Text excerpt =
As is often the case with angry women, or women who feel anything at all, throughout her life Bassist was labeled hysterical/irrational/psycho/bitchy for expressing herself. Among the many beneficiaries of Bassist finding her voice—students in her humor writing classes, writers and readers of her “Funny Women” column in The Rumpus, readers of her widely published cultural and personal criticism—will be readers of Hysterical, a profound testament to the powers of redemption and reinvention. She writes:
. . . The mark of a truly successful dominant social structure is that it should program the people who are subjugated by it to enforce its very construction. That we are the ones who are starving ourselves and policing each other and punishing each other and reinforcing the idea that this male attention is precious. That we should want it, that we should crave the subjugation of the male gaze, and we should actually fight over it! . . . in a perfect world, there would be screaming festivals and days off to scream; screaming would be a genre.

Written instruction =
For the excerpt about Bassist's book Hysterical, say yes or no to each statement and quote the words of the text that decide it: (a) Bassist writes a column called "Funny Women" in The Rumpus; (b) Bassist teaches poetry classes; (c) the excerpt imagines a perfect world with days off to scream.

Source data =
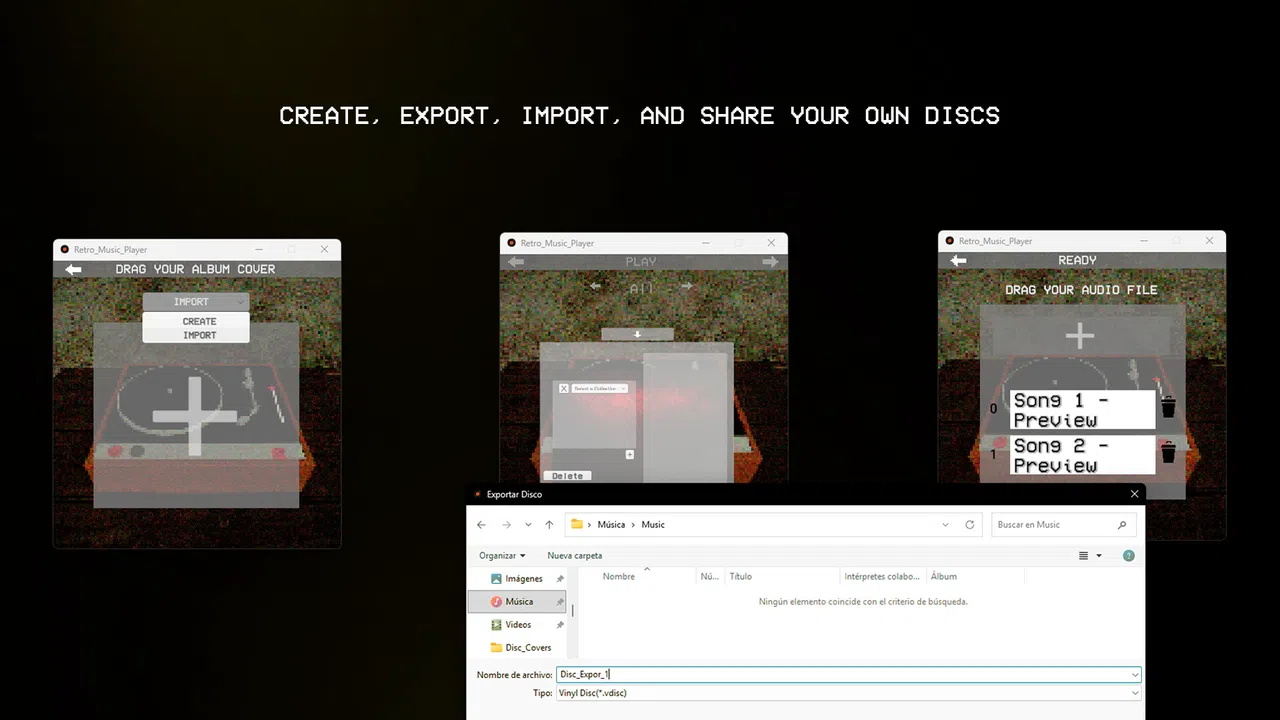The image size is (1280, 720).
Task: Click plus icon under DRAG YOUR AUDIO FILE
Action: 1080,335
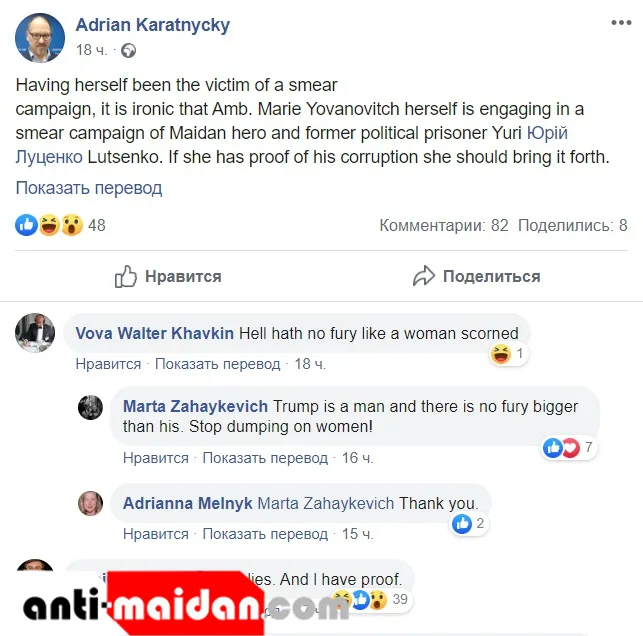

Solution to this exercise =
(a) Yes: '“Funny Women” column in The Rumpus'
(b) No: "students in her humor writing classes"
(c) Yes: "in a perfect world, there would be screaming festivals and days off to scream"